= Request =
Can you return, character for character, everything in the data below from the line containing "Screen dimensions: 1080x531" down to the line containing "click(x=130, y=216)", with both of those lines included?
* * *
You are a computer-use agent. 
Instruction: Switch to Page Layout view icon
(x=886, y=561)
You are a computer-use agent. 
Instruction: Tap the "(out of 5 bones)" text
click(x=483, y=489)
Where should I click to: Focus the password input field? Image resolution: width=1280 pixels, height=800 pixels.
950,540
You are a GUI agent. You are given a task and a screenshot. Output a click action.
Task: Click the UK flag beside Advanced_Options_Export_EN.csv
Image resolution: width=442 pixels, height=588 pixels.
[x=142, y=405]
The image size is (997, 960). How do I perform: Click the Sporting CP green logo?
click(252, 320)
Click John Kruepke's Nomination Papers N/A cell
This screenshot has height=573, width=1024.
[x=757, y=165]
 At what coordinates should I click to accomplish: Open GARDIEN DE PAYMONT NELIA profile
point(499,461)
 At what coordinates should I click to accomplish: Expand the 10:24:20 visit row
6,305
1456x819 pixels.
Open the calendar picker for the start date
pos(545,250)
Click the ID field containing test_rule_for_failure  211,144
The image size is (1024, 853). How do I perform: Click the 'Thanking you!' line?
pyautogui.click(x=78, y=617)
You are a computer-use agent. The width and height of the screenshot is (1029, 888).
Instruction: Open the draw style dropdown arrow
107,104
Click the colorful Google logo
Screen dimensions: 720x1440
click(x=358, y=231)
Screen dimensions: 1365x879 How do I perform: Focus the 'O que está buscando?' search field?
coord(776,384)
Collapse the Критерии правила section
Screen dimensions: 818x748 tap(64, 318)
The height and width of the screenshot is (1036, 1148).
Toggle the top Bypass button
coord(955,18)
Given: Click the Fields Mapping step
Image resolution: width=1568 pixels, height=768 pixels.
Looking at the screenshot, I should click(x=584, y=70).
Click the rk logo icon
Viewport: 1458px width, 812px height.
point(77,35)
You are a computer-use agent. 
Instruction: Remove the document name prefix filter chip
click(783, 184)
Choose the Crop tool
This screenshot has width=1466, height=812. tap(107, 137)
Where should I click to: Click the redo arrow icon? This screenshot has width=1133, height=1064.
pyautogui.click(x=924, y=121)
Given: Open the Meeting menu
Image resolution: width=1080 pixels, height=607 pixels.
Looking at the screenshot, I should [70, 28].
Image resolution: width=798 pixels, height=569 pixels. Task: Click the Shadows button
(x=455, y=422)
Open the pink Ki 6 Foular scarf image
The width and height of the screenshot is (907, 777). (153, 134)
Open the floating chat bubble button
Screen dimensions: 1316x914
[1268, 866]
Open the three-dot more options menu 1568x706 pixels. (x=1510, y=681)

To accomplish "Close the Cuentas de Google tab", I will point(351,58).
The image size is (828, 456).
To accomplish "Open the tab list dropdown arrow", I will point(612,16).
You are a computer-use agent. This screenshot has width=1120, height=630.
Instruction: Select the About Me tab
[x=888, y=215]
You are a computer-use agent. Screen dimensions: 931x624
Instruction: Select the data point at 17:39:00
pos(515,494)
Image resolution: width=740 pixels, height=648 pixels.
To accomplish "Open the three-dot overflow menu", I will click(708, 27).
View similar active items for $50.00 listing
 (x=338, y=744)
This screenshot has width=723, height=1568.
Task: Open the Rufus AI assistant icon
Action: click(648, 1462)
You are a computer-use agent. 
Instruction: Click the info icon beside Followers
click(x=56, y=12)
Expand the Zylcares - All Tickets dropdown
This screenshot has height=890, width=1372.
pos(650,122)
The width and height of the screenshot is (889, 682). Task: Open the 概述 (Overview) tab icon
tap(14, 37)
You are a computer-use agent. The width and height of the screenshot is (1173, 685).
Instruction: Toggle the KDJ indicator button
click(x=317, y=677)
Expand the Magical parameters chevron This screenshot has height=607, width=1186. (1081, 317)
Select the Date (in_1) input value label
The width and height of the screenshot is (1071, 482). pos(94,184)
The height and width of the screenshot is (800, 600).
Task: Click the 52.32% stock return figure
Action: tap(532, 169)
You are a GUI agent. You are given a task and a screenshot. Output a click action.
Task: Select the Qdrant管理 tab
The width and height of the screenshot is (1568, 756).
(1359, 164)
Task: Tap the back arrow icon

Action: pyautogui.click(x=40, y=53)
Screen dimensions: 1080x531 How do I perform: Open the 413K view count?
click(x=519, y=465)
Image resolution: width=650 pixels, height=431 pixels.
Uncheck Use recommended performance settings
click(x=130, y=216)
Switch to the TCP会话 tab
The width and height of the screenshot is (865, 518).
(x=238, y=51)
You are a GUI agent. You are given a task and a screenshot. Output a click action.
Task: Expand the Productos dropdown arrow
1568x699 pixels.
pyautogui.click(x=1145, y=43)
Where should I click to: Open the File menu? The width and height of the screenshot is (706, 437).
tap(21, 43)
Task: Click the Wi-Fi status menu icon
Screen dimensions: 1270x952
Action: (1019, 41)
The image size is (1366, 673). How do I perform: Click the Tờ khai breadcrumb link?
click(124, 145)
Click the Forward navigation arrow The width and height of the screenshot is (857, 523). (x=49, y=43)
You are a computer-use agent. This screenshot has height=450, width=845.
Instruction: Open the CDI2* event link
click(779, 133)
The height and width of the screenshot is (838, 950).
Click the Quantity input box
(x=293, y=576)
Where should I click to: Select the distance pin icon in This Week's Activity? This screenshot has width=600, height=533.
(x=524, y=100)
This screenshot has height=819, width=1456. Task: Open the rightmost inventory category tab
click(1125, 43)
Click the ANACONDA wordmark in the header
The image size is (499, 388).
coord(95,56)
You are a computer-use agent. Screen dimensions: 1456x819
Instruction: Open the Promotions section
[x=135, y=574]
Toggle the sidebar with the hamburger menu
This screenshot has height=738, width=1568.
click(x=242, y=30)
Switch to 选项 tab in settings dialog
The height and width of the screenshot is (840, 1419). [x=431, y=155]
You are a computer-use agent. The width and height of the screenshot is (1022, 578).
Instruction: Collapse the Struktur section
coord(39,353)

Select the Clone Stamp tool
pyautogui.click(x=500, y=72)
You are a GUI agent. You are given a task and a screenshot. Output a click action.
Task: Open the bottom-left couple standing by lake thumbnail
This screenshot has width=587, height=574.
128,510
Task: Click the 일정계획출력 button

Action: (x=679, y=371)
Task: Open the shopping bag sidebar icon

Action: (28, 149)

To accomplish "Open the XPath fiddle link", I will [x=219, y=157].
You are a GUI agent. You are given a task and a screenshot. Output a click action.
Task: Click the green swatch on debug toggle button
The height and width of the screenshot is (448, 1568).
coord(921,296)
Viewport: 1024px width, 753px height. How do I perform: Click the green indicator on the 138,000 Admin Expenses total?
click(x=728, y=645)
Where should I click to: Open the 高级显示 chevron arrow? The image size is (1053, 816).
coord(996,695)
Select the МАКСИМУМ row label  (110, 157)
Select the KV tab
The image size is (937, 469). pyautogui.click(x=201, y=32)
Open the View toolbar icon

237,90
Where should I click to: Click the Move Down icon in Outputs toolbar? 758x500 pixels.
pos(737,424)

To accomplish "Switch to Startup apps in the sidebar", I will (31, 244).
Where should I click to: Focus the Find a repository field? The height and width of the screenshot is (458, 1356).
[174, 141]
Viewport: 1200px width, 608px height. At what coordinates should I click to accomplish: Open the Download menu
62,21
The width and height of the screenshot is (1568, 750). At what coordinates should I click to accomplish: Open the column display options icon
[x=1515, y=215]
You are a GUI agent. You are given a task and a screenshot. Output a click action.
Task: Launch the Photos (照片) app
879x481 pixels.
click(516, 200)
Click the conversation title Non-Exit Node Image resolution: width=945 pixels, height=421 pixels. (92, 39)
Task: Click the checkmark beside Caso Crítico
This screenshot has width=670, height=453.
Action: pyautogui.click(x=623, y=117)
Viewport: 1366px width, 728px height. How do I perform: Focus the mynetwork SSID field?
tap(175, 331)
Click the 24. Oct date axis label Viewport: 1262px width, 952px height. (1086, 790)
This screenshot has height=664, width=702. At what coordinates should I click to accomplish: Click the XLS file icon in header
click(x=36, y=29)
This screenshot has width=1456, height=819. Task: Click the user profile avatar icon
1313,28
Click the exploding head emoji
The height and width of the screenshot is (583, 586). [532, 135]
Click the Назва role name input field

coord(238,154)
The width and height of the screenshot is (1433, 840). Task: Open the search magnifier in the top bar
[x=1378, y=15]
* * *
= Solution for this problem =
Screen dimensions: 1080x531 How do I perform: Open the 413K view count?
click(x=519, y=465)
Image resolution: width=650 pixels, height=431 pixels.
Uncheck Use recommended performance settings
click(x=130, y=216)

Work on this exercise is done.